Copy each of the entries below faithfully, setting aside any pictures.

START Data

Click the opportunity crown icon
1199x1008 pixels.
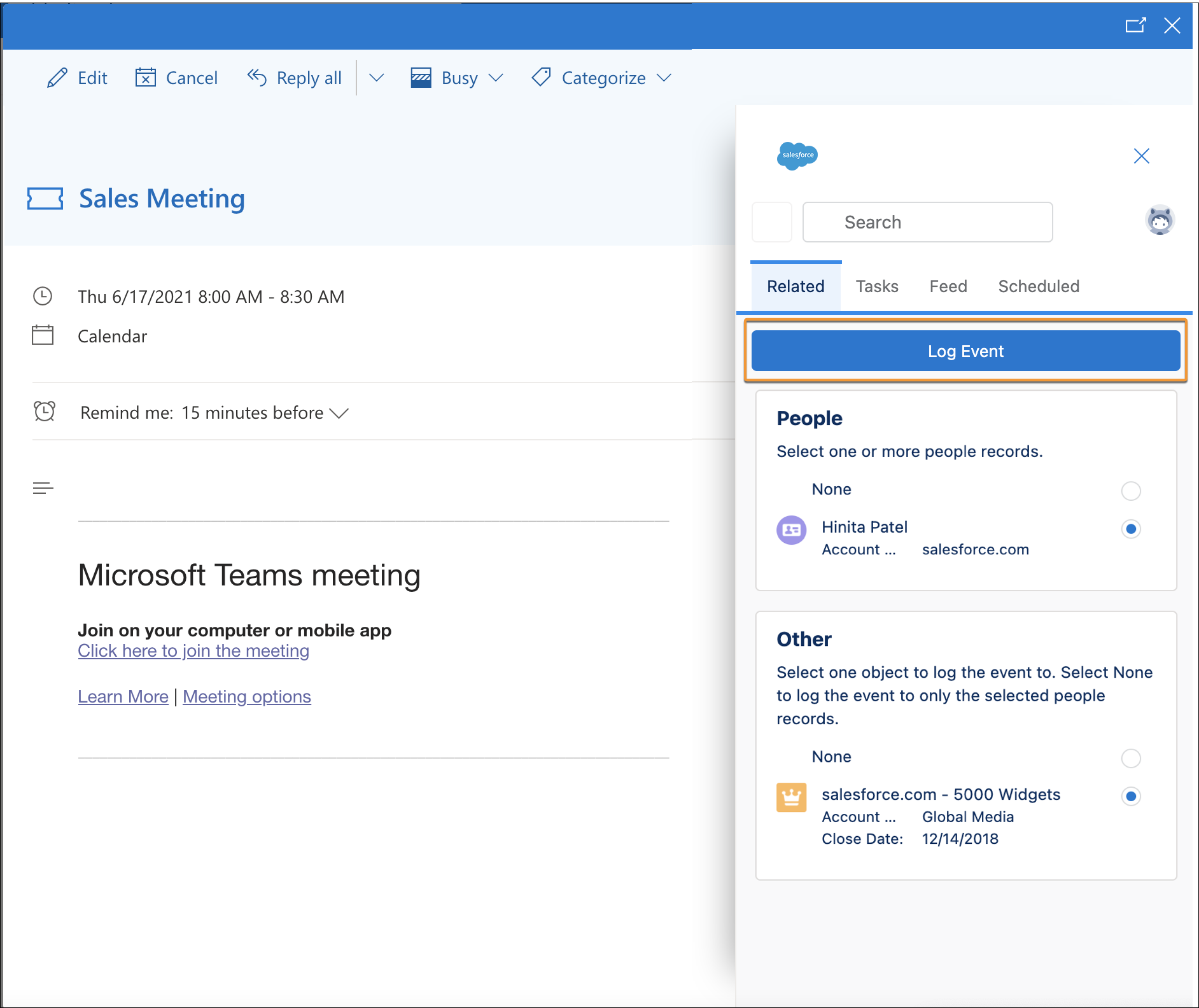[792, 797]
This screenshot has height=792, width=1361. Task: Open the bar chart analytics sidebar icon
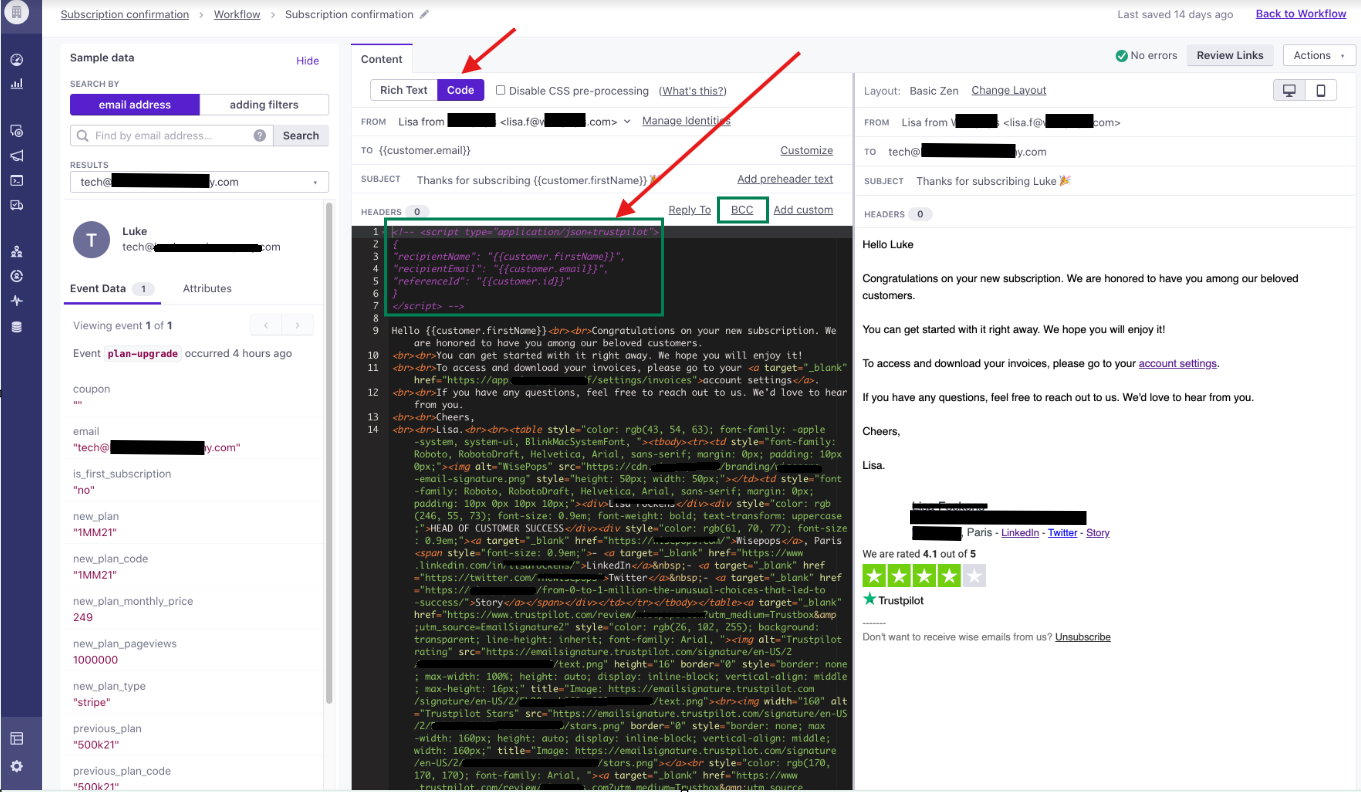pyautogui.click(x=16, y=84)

END Data

=== Exercise solution ===
Click the opportunity crown icon
1199x1008 pixels.
[792, 797]
This screenshot has height=792, width=1361. Task: Open the bar chart analytics sidebar icon
pyautogui.click(x=16, y=84)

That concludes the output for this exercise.